Tuesday, 14 October 2014

Surrending to Ebola is not an option




It’s all about Ebola. And beheadings too. Both virulent and both shocking and horrific. But while the former evokes our finest feelings, the latter arouses nothing but revulsion and contempt for the perpetrators who, seemingly, have nothing of value to contribute to the human condition.

         Ebola is a biological agent that recognizes no frontier. It threatens most of its victims with an impartial, squalid death. Unfortunately, the world’s response has, so far, been relatively limp. This lack of resolve in tackling the threat has been difficult to understand, especially since the epidemic has been knocking at doors all around the world.

It is a hundred years since the first recognizably viral epidemic became pandemic, killing some 20 million. Then, as now, the spin doctors fell over each other to create as much confusion as possible, while real doctors had their work cut out trying to contain it. Eventually, the spin doctors satisfied their appetite for mischief by settling on Spain as the source of the epidemic. Thus “Spanish Flu” was born and, for better or worse became the name by which the first influenza pandemic became known.
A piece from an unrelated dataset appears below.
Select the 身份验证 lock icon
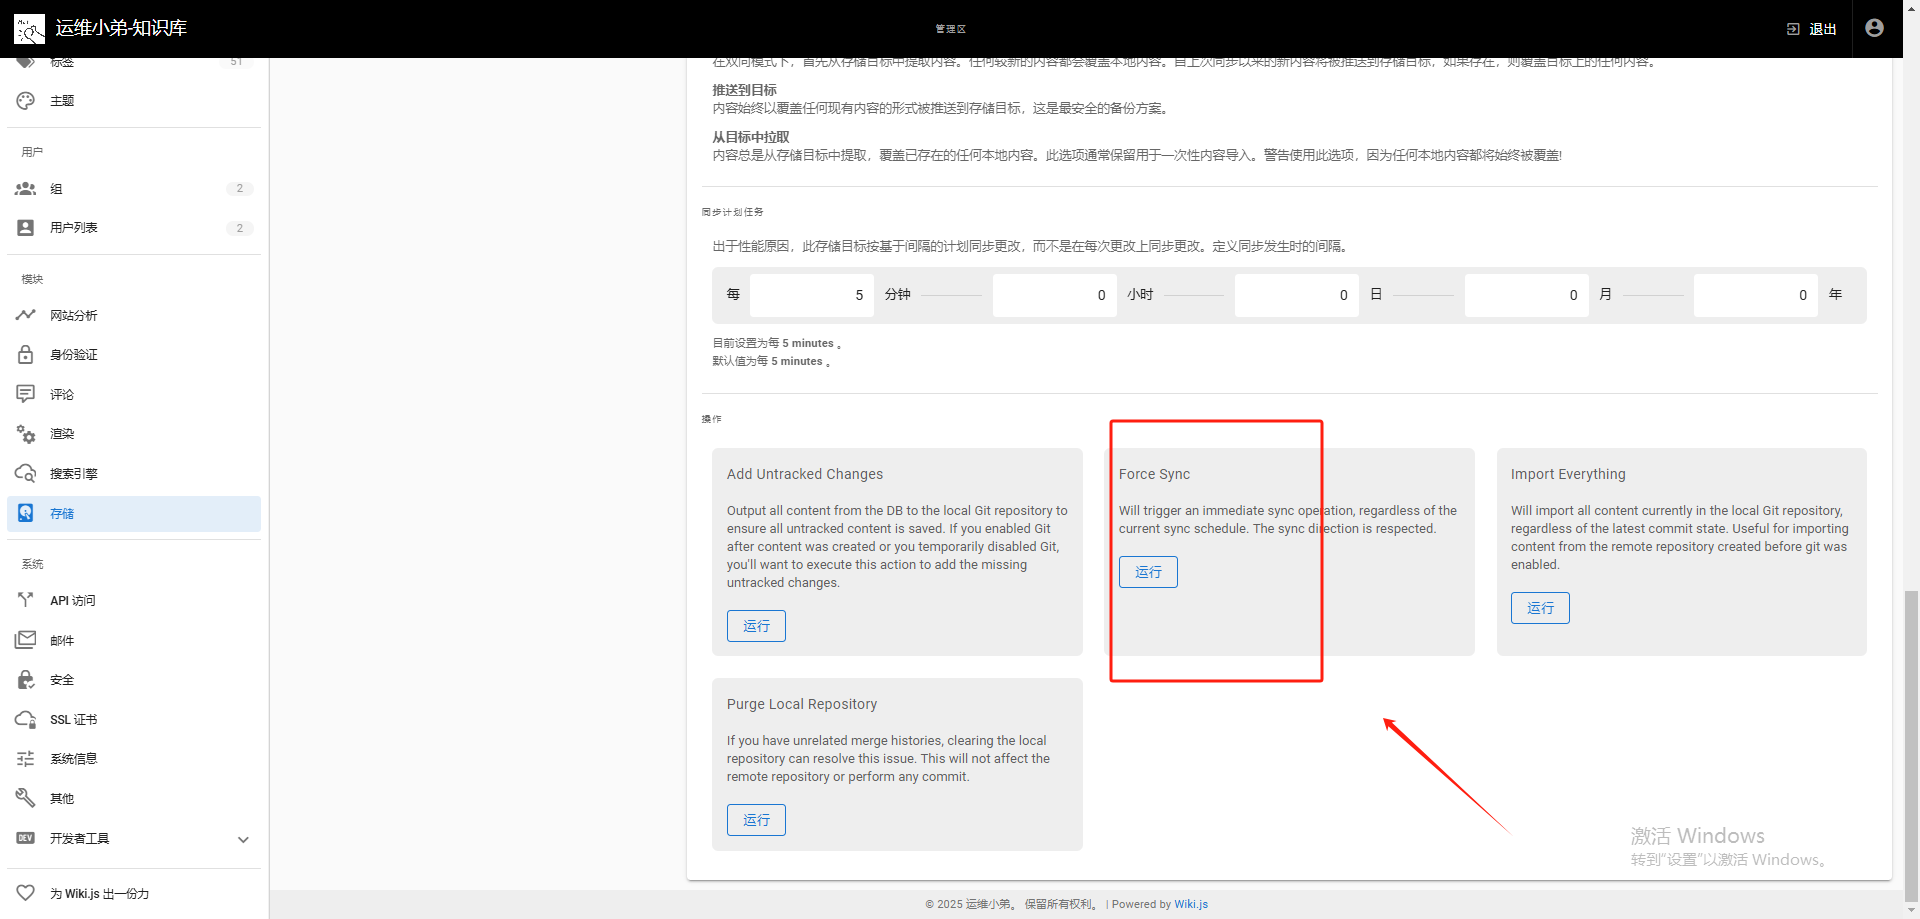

Around that time, too another game was in progress. In the score card of that one, some say, lie the seeds of the unending chaos in the Middle East that continue to germinate one horror after another. But that was then.

Now is now and we have, in the intervening decades, learned a lot about viruses and the diseases they cause. We know precisely how most of them transmit from person to person and from which animal species some of them migrate. But there is a lot we still don’t know and that has left space for the range of crack-pot notions such as those pervading the internet. They certainly do not need my help for their propagation so I will not mention them. I will also for now, forgo the pleasure of listing the Nobel laureates who, by their work on viruses and virus-related disease have made life safer and better for billions.  Too bad the messages contained in their acts of valor are drowned by foolish utterances of conspiracy theorists who have nothing useful to say.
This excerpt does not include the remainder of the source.